### DOCUMENT TEXT
WHEN Palestinians observed the first anniversary of their uprising against Israel one year ago, their mood was ebullient. Their long quest to cast off Israel's 22-year occupation of the West Bank and Gaza Strip was the focus of world attention. A diplomatic breakthrough, the first step toward a hoped-for Palestinian state, seemed near. One year later the jubilation is gone.
The rebellion led by stone-throwing youths has evolved into a grueling, indecisive war of attrition which Israeli troops have failed to crush and Palestinians have failed to escalate.
Hopes for a diplomatic solution to the Israeli-Palestinian conflict are fading, even though Israel and the PLO have now given conditional approval to a US plan leading to an Israeli-Palestinian dialogue.
The grim realization has set in that translating civil resistance into an end to Israeli occupation will require years, not months, and more of the kind of human and economic sacrifices that have already left nearly 600 Arabs dead and the Palestinian standard of living cut nearly in half.
``Both sides have their authority in the territories,'' says a West Bank merchant of the standoff that now exists between the ``shadow'' government of the Palestinian uprising leadership and the Israeli occupation administration, backed by the blunt force of Israeli arms. ``It's very complicated to live in the middle.''
The Palestinian intifadah (uprising) began in Gaza on Dec. 8, 1987, following the death of four Palestinians in a road accident with an Israeli Army jeep.
The protest demonstrations that followed, which quickly spread to the West Bank, catalyzed years of pent-up hostility toward the occupation and revived the fortunes of the Tunis-based Palestine Liberation Organization (PLO), which speaks for West Bank and Gaza Palestinians. Two years later, the battle between Palestinians and Israelis remains inconclusive.
Although the massive street demonstrations common during the first year have given way to more subtle forms of resistance, including the nonpayment of taxes, the intensity of the intifadah has not diminished. The number of Palestinians shot dead by Israeli soldiers this year is higher than the first year total of 277, according to the Israeli human rights group B'Tselem.
On the other hand, Israelis have grown accustomed to the uprising - despite economic and military costs running into the hundreds of millions of dollars annually - and have disengaged emotionally from the daily intifadah-related deaths and injuries.

### PROBLEMS TO WORK ON
1. Decide whether each statement agrees with the uprising article, answering yes or no and quoting the words that settle it: (a) The intifadah began in the West Bank. (b) Nonpayment of taxes is one of the subtler forms of resistance. (c) The PLO is based in Tunis.
2. Quote the uprising article word for word, starting with "The rebellion led" and going on through "nearly in half.".
3. Answer these questions from the uprising article:
(a) How many years had Israel occupied the West Bank and Gaza Strip?
(b) According to B'Tselem, what was the first-year total of Palestinians shot dead by Israeli soldiers?
(c) About how many Arabs have died in the uprising?
The items that come after this article have nothing to do with it.

### RECORD LIST
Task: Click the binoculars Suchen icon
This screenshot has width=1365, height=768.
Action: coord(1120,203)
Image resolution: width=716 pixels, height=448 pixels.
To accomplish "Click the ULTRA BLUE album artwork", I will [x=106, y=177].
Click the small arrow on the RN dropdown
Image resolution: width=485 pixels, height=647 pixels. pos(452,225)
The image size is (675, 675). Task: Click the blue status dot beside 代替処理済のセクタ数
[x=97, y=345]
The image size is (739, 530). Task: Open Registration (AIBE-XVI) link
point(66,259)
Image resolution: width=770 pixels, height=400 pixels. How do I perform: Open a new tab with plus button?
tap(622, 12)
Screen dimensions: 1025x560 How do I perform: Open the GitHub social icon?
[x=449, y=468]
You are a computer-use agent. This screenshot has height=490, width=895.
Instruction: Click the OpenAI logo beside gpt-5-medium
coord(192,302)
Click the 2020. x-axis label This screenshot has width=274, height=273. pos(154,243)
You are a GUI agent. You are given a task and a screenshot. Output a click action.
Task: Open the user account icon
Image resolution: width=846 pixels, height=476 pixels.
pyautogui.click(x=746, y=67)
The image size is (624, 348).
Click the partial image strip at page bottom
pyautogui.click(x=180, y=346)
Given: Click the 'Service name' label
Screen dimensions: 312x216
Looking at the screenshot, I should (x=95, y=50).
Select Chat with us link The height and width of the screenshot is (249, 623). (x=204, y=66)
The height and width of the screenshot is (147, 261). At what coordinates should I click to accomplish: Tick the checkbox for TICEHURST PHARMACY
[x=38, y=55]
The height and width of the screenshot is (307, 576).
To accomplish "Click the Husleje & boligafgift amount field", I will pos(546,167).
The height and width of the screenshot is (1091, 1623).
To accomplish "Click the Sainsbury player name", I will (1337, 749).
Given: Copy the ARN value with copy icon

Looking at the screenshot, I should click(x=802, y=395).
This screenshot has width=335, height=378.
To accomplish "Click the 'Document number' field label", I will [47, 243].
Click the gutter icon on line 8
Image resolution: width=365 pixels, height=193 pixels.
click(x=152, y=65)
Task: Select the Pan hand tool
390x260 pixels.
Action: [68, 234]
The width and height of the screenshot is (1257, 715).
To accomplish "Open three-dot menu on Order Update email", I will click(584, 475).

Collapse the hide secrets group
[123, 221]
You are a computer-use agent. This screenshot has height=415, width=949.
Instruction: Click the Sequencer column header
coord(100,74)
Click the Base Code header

### SOLUTIONS FOR EACH TASK
1.
(a) No: "The Palestinian intifadah (uprising) began in Gaza on Dec. 8, 1987"
(b) Yes: "more subtle forms of resistance, including the nonpayment of taxes"
(c) Yes: "the Tunis-based Palestine Liberation Organization (PLO)"

2.
The rebellion led by stone-throwing youths has evolved into a grueling, indecisive war of attrition which Israeli troops have failed to crush and Palestinians have failed to escalate.
Hopes for a diplomatic solution to the Israeli-Palestinian conflict are fading, even though Israel and the PLO have now given conditional approval to a US plan leading to an Israeli-Palestinian dialogue.
The grim realization has set in that translating civil resistance into an end to Israeli occupation will require years, not months, and more of the kind of human and economic sacrifices that have already left nearly 600 Arabs dead and the Palestinian standard of living cut nearly in half.

3.
(a) 22 years
(b) 277
(c) Nearly 600